Git as Version Vector

Git as Version Vector

Git is one of the most widely used version control systems. Traditionally, a repository on git is considered as a complete history of the entire project in the form of chains of blocks. Each block is a commit, and one could create a version branching from any point throughout the chain.

Alternatively, one may view git as a highly available system that implements version vectors. It is highly available in that whenever you push to your local repo git never rejects you, but of course that local update is tentative until it is appended or merged with master. The interesting aspect of git arises when you branch off master and work on a feature branch, while others at the same time could do exactly the same. This is a concurrent update.

We are speaking of concurrency in a rather strict sense. Consider the following example.

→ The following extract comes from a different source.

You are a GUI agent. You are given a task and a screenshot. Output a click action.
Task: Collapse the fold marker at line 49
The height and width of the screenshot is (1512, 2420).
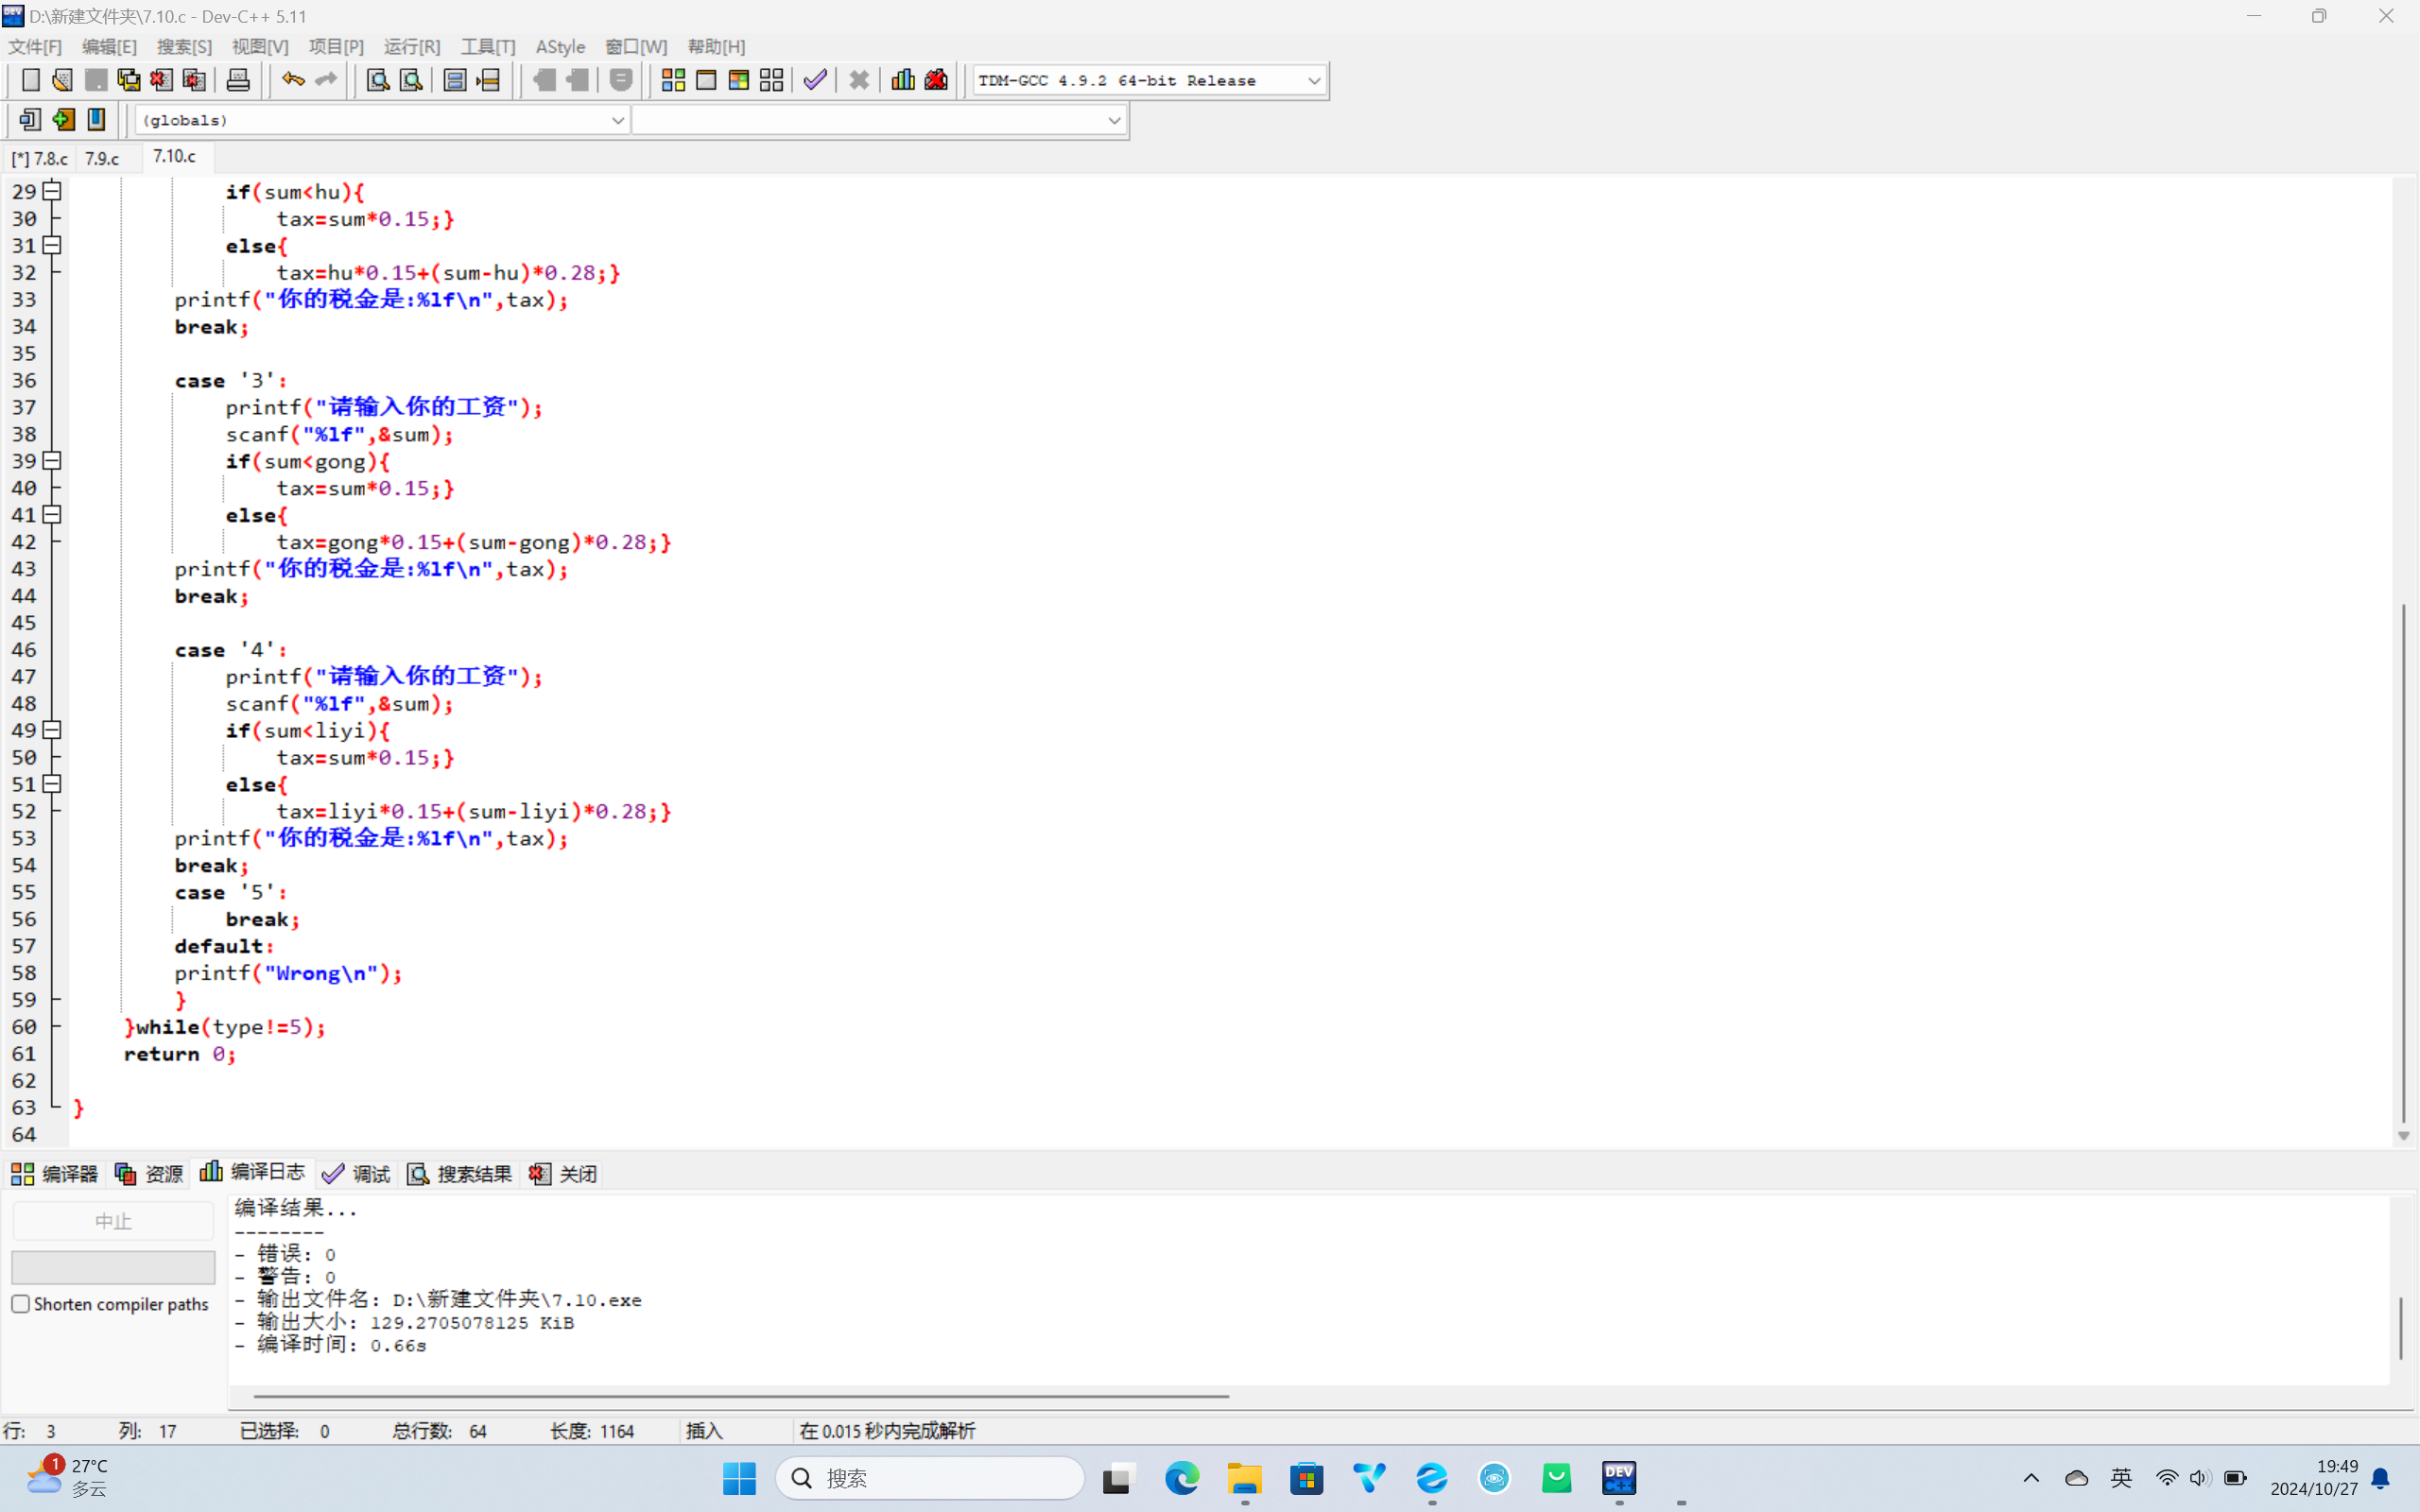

When C3 branches off C1, C3 must have seen C1 as well as C0, so we say C0 causally precedes C1, and C1 causally precedes C3. Causality here is defined as a happened-before relationship, where C0 might not necessarily cause C1 but it could. However, when someone else appends C2 onto C1, he or she has not seen C3 or C4, and the person working on C3 and C4 has not seen C2, such that C4 does not causally precede C2 and C2 does not causally precede C4. Therefore, C2 and C4 are concurrent.

Remember that git ensures a total order of updates/commits as seen by all the participants, which means concurrent modification as such must eventually be serialized as either C2 precedes C3 and then C4, or C3, C4 and then C2. Which order to choose is rather arbitrary but what matters is that once a causal order is chosen, the rest of all participants must agree and observe such ordering. Concurrent updates might be conflicting, and that is why the git merging procedure requires user involvement to resolve merge conflicts.

But how does git know whether two updates are concurrent? Version vectors. It all started with the hall of fame paper Time, clocks, and the ordering of events by Leslie Lamport, who defined a total causal order using the logical clock. The logical clock (LC) is just a monotonically increasing counter and each branch has its own logical clock. Each commit on branch i is then stamped with <LC_i, i> and a causal order could be defined as from lower LC to higher LC and break the tie using i.

Notice that there could multiple causal orders given a set of events, and the order derived from LC while preserving causality imposes an unnecessary ordering constraint on concurrent events, and worse, using just logically clock is insufficient to tell whether two events are concurrent. Users might desire a different order after all.

So we need a vector clock, which is a vector whose element at index i is the logical clocks of branch i. Now we know update u causally precedes update v if VC(u) dominates VC(v), and such domination is true if each logical clock in VC(u) is greater than or equal to that in VC(v) at the same index. Therefore, if neither vector clock dominates the other, then we conclude that the two updates are concurrent, which is where a merging procedure is needed.